OAuth2 authorization for project and custom project-specific user role

Question

I'm new to OAuth2 and trying to figure out what is the best practice for the following scenario:

• I'm implementing 'ToDo' web service (CRUD for 'tasks')
• I'm using OAuth2 and Google as auth provider to get user details (email, name)
• Now I need to implement project-specific roles for users ('admin', 'user')

Speaking in terms of OAuth2 - Google doesn't 'own' my service, so it cannot help me with storing/providing 'ToDo'-specific roles, is it correct?

What is the common/best approach to implement it, do I need to create my own authorization service where I'll need to store relations like userinfo -> project-specific role?

Answer 1

Well, it depends what, exactly, you're looking to do.

If you have users, and those users have specific roles that you have assigned to them already, then you're just using Google's OAuth service as an identity service. You don't need to implement your own authorization service, but you will need to keep track (typically in your own database) a relationship between the userid and the roles for that users.
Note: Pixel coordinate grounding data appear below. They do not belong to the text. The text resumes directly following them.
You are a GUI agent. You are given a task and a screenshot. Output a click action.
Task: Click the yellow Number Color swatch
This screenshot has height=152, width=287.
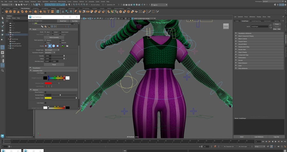click(x=48, y=98)
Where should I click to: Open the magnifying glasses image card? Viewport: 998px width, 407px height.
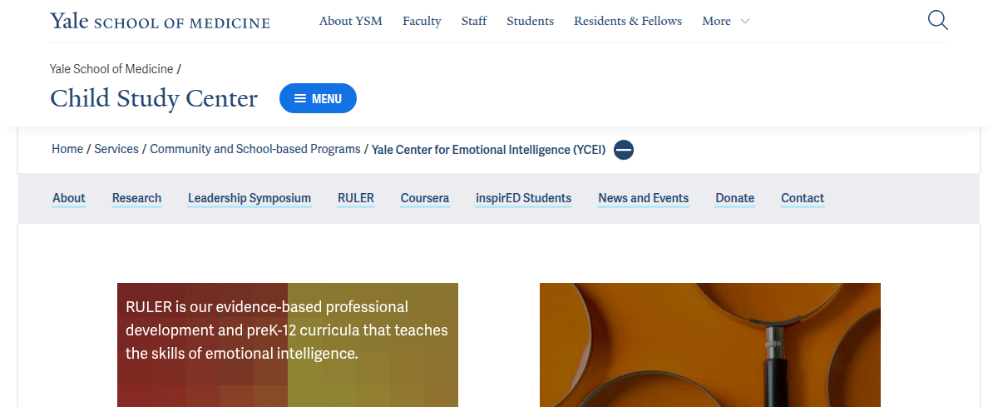click(709, 345)
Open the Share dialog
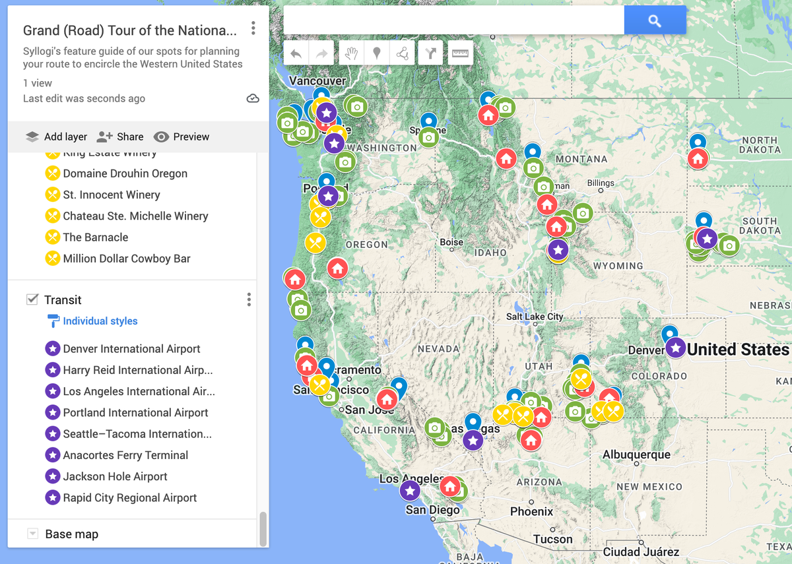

If the goal is to create a service where the user can delegate specific permissions they have to a third-party service, then you will certainly need to implement your own OAuth server. This will allow the user to limit the scopes that are necessary for the third-party service to do its job.

Answer 2

It is easy for you to setup your own authorization and resource server rather than depending on google services. In your own authentication server you have more control over your roles and users you specify. You can setup and authentications server using spring boot app and using dependencies like Spring-starter-security, spring-security-oauth2 and etc.